Lo hizo la Procuración Penitenciaria de la Nación (PPN) al director del Servicio Penitenciario Federal, Emiliano Blanco, tras diversas denuncias recibidas y relevamientos efectuadas por este organismo. El pedido es por la implementación de guardias nocturnas activas en aquellas unidades que alojan a mujeres embarazadas y/o con hijos.
A partir de distintos relevamientos realizados por el Equipo de Género y Diversidad Sexual de la PPN, se detectó que la Unidad N° 31 de Ezeiza no cuenta con guardias médicas nocturnas activas; tampoco funcionan en el Complejo Penitenciario Federal de Noroeste Argentino (CPF III) de la localidad salteña de Güemes.

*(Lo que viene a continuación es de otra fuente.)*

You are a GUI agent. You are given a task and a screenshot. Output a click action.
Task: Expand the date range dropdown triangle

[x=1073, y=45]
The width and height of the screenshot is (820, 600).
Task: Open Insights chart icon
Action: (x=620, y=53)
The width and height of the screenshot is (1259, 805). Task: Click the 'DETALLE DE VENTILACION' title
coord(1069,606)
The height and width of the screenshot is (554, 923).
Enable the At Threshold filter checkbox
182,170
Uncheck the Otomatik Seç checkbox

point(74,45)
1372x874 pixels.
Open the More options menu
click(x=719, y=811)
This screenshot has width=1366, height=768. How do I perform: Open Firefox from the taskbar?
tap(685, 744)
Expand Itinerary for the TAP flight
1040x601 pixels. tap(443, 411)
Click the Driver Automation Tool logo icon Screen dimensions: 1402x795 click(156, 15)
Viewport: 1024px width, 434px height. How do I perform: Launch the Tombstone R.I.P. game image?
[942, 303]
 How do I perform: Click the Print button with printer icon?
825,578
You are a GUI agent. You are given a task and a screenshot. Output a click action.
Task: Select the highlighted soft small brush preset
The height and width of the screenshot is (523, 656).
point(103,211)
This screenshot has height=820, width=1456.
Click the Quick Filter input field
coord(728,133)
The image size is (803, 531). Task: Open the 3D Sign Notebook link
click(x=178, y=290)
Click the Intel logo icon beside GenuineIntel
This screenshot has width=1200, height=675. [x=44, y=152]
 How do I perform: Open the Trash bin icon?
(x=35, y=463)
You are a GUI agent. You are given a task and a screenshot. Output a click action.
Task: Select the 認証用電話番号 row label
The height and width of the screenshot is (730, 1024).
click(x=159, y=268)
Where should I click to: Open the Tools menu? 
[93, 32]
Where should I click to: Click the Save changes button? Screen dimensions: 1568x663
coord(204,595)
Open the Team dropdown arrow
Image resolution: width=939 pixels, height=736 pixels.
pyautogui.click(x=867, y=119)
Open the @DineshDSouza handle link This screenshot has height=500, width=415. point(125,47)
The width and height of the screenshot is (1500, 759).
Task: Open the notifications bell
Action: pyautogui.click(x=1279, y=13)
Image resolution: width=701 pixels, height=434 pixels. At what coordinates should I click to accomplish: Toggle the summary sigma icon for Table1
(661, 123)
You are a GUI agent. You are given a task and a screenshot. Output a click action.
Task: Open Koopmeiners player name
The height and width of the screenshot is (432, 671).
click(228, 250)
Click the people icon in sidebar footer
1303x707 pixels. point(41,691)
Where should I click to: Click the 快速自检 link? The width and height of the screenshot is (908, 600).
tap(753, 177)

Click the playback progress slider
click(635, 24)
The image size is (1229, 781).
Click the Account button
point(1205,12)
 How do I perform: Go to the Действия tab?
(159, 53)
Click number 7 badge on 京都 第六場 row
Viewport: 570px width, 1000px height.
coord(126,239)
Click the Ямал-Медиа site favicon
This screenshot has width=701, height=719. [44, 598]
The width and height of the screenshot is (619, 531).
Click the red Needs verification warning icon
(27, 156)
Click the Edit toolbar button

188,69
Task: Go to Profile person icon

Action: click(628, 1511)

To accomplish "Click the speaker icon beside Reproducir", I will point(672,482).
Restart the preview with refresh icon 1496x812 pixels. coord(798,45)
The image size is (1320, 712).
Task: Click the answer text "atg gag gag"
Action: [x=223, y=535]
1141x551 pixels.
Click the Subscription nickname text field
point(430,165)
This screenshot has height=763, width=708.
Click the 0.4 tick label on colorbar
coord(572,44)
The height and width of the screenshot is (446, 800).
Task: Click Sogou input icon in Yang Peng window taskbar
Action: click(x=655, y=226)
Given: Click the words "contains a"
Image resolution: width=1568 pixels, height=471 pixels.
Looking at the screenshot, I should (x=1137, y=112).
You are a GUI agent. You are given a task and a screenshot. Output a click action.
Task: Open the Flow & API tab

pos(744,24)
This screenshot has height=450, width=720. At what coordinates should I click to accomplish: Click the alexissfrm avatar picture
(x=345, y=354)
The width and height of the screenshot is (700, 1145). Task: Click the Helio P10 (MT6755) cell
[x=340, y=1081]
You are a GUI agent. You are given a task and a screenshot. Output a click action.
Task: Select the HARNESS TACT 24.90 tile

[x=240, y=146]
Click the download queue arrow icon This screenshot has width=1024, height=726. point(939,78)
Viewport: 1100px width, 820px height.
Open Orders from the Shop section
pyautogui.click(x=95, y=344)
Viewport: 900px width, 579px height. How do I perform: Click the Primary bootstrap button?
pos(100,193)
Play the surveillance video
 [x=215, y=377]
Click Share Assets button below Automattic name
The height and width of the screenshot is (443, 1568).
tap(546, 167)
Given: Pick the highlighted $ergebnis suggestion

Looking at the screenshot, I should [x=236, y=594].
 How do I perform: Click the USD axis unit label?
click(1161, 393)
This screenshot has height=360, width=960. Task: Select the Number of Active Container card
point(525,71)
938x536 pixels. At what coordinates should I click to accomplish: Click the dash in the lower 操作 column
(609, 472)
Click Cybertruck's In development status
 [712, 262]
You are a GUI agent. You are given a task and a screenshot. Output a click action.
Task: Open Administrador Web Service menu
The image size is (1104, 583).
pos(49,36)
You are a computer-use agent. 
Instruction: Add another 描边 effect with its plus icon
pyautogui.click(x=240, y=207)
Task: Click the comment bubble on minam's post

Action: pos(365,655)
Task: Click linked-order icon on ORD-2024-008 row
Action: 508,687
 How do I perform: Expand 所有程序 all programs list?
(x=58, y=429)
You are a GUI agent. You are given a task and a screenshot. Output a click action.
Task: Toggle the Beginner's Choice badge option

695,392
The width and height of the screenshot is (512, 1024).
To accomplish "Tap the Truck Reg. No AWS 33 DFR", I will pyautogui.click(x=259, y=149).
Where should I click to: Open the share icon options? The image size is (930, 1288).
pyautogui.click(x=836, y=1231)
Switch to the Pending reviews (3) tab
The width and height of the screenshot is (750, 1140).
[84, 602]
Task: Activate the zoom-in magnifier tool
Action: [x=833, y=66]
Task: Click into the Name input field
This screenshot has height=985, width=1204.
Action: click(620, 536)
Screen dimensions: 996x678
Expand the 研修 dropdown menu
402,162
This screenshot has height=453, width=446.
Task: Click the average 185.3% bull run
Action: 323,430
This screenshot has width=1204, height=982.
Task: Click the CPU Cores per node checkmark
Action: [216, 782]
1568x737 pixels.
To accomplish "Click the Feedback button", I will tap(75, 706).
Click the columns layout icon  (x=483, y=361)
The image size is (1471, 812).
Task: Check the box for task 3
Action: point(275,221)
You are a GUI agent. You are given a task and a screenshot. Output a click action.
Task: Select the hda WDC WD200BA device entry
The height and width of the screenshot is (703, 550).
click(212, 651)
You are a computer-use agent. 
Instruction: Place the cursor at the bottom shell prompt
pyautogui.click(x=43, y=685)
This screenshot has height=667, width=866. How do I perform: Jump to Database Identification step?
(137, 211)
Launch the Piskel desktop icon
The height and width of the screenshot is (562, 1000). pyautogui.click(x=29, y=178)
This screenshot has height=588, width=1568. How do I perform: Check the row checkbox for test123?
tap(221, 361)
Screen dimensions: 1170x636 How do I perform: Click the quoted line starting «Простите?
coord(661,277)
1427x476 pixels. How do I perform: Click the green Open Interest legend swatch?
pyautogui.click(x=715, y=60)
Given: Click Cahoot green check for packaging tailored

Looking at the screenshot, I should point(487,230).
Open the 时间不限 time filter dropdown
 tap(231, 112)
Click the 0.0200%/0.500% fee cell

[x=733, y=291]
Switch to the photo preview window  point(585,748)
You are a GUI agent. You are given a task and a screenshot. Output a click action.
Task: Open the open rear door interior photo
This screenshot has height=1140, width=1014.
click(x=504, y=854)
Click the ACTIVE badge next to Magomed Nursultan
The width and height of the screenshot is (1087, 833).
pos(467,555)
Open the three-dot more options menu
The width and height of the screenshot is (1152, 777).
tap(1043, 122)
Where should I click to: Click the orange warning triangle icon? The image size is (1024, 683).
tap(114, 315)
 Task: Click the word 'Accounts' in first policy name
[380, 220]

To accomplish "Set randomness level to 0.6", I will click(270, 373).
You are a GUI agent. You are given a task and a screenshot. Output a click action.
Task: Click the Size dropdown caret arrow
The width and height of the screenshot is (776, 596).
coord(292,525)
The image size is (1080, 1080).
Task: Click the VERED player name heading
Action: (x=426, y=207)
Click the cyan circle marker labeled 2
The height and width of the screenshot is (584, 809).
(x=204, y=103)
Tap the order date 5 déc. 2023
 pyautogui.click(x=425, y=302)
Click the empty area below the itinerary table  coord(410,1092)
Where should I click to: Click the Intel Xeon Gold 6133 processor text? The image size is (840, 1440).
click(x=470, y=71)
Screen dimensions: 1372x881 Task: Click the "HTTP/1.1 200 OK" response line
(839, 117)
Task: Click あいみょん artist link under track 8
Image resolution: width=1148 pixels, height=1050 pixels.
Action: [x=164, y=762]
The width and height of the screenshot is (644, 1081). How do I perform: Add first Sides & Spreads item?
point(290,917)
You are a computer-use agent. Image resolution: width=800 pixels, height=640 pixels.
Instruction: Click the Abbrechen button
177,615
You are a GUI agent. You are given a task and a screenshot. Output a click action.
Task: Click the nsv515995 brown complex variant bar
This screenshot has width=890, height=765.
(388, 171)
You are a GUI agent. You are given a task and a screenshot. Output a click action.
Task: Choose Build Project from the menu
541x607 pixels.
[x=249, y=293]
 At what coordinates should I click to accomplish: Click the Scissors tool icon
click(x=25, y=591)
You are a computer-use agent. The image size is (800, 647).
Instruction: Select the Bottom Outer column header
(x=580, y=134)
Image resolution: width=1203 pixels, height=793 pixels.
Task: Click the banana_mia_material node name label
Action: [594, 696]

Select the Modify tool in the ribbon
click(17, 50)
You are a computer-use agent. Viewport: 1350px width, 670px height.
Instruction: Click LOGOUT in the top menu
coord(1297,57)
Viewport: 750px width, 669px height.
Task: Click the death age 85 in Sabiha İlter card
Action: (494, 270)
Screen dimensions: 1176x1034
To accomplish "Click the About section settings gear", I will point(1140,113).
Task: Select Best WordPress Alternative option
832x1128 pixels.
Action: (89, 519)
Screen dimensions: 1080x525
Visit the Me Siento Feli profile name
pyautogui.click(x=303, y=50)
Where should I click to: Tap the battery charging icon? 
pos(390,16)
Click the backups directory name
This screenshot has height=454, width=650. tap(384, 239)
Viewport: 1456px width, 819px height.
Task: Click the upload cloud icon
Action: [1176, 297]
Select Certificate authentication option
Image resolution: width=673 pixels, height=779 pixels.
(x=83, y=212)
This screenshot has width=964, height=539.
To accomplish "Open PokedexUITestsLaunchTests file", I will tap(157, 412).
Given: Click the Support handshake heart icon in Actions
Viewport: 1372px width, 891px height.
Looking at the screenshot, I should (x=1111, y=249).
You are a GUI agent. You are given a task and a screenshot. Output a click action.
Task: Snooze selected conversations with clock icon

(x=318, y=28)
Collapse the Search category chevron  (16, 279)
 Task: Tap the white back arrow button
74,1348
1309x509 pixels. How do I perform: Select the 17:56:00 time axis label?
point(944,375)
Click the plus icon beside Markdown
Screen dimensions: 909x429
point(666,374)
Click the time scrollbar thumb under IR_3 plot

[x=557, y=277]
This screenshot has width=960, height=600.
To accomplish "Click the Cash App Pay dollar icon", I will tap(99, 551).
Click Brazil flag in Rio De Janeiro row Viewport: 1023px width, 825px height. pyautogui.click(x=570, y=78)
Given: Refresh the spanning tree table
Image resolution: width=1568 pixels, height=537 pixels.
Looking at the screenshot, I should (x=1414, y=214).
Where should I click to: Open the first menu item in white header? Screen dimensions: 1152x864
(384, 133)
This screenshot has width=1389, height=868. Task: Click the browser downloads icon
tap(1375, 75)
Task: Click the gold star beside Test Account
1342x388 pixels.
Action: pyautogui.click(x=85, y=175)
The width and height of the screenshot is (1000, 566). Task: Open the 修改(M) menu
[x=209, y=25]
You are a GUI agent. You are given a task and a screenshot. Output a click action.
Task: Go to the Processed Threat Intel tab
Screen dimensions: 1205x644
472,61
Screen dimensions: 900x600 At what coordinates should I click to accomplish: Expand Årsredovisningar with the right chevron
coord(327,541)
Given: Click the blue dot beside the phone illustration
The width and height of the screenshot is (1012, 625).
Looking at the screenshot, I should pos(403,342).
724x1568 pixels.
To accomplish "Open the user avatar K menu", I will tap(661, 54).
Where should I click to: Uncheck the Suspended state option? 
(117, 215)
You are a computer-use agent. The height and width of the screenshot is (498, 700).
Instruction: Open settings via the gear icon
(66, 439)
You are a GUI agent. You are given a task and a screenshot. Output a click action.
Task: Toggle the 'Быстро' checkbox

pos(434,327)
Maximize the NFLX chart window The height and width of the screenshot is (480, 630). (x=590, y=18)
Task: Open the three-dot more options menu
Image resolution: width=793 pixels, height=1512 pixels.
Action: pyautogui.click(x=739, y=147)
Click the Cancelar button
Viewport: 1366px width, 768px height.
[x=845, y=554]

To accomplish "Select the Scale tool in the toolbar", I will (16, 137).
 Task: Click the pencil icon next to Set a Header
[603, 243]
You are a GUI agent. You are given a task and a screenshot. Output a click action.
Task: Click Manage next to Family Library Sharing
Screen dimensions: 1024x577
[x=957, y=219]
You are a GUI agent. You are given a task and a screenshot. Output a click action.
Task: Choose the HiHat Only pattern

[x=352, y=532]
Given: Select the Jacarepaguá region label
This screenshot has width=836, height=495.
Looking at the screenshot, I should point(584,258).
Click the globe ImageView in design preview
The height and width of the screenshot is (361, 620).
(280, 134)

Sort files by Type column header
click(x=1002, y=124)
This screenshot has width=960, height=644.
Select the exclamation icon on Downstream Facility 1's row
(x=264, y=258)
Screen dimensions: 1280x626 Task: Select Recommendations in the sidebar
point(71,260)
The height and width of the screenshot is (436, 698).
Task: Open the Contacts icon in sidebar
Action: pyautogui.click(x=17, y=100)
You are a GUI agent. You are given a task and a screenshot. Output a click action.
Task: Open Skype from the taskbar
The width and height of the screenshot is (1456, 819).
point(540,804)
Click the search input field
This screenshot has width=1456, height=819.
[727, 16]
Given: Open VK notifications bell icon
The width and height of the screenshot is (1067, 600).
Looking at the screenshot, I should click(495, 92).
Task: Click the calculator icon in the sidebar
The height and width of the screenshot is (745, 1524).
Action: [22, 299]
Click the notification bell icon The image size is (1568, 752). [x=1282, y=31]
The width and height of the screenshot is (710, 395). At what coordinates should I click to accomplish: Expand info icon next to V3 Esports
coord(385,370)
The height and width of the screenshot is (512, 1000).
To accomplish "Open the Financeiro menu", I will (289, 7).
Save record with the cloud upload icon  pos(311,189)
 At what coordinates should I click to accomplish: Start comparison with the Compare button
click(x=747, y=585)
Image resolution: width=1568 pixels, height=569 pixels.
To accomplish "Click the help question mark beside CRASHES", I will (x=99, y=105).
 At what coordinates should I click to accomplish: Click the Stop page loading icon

Esta situación se agravó el mes pasado, cuando una mujer embarazada alojada en la U31 debió parir a su hijo dentro del pabellón, luego de una serie de irregularidades en la atención por parte del centro médico del penal. Lamentablemente el bebé falleció a las pocas semanas de vida, lo que motivó la presentación de una denuncia penal por parte de la Procuración.
Cabe agregar que entre 2008 y 2013, se registró el fallecimiento de dos mujeres también alojadas en la Unidad 31, que padecían cáncer de cuello uterino y no recibieron la atención médica indicada. Allí murieron además dos niños que convivían con sus madres en esa unidad.
Ante esta situación, la PPN recomendó al director nacional del Servicio Penitenciario Federal que se implemente una guardia médica obstétrica y pediátrica nocturna activa, en la Unidad N° 31 de Ezeiza y en el Complejo Penitenciario Federal III de Güemes.
“Reiteramos, una vez más, que el Estado debe cumplir con su responsabilidad de garantizar condiciones dignas de detención, una debida protección a la integridad física y un verdadero acceso al derecho de salud de las mujeres privadas de libertad”, afirmaron desde la Procuración.